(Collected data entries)
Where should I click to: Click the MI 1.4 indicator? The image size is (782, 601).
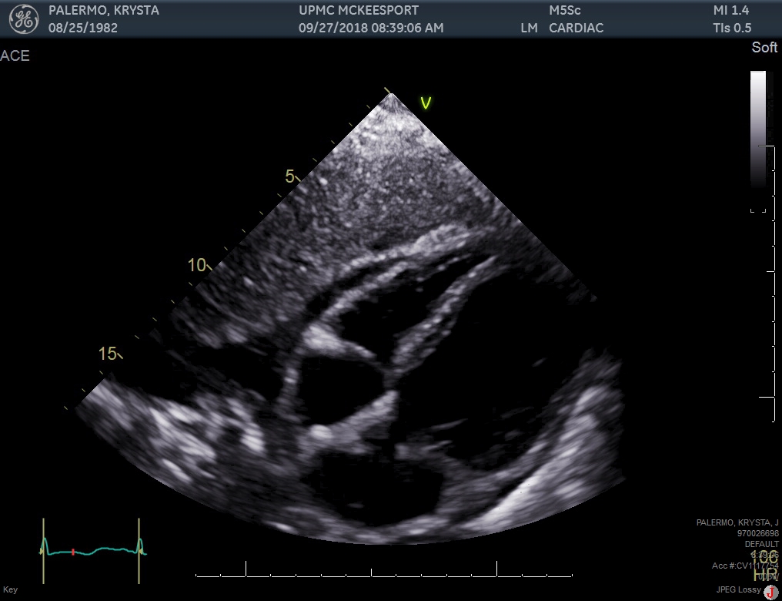pyautogui.click(x=730, y=11)
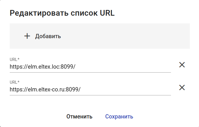Click the plus icon beside Добавить

[27, 36]
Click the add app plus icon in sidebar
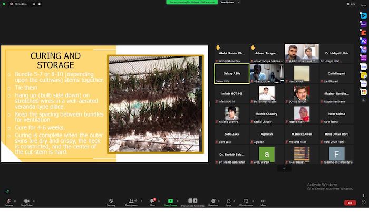Screen dimensions: 369x220 pyautogui.click(x=363, y=101)
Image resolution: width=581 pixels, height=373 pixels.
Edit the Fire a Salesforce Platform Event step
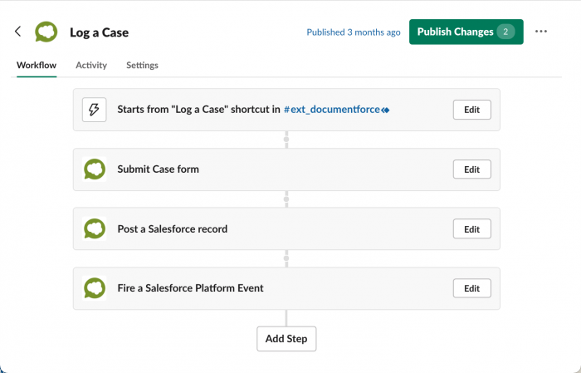pyautogui.click(x=471, y=288)
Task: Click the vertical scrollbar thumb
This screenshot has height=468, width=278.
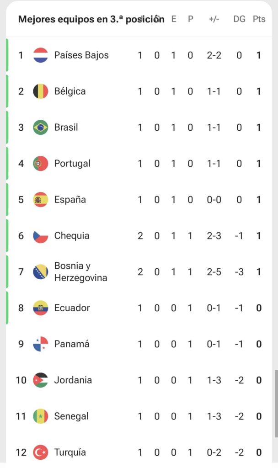Action: (x=276, y=404)
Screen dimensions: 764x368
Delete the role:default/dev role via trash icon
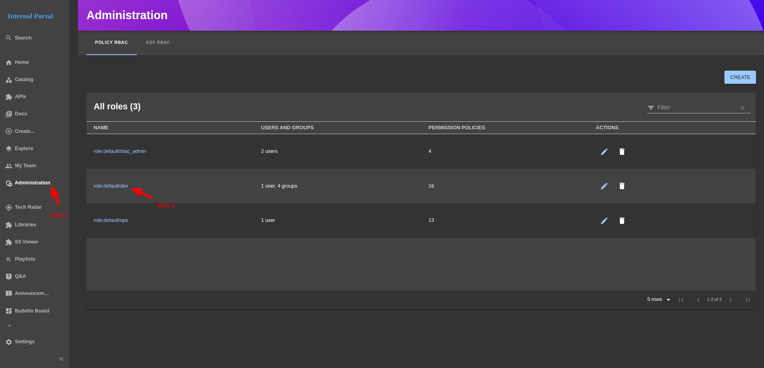tap(622, 186)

▶ WHAT IS NEEDED:
Quote only the lines that start at the line holding "Click the add app plus icon in sidebar" and end at the last line of the entries, including both of those lines, and omit every picture.

▶ TASK RESULT:
Click the add app plus icon in sidebar
Screen dimensions: 369x220 pyautogui.click(x=363, y=101)
Image resolution: width=581 pixels, height=373 pixels.
Edit the Fire a Salesforce Platform Event step
pyautogui.click(x=471, y=288)
Task: Click the vertical scrollbar thumb
This screenshot has height=468, width=278.
Action: (x=276, y=404)
Screen dimensions: 764x368
Delete the role:default/dev role via trash icon
tap(622, 186)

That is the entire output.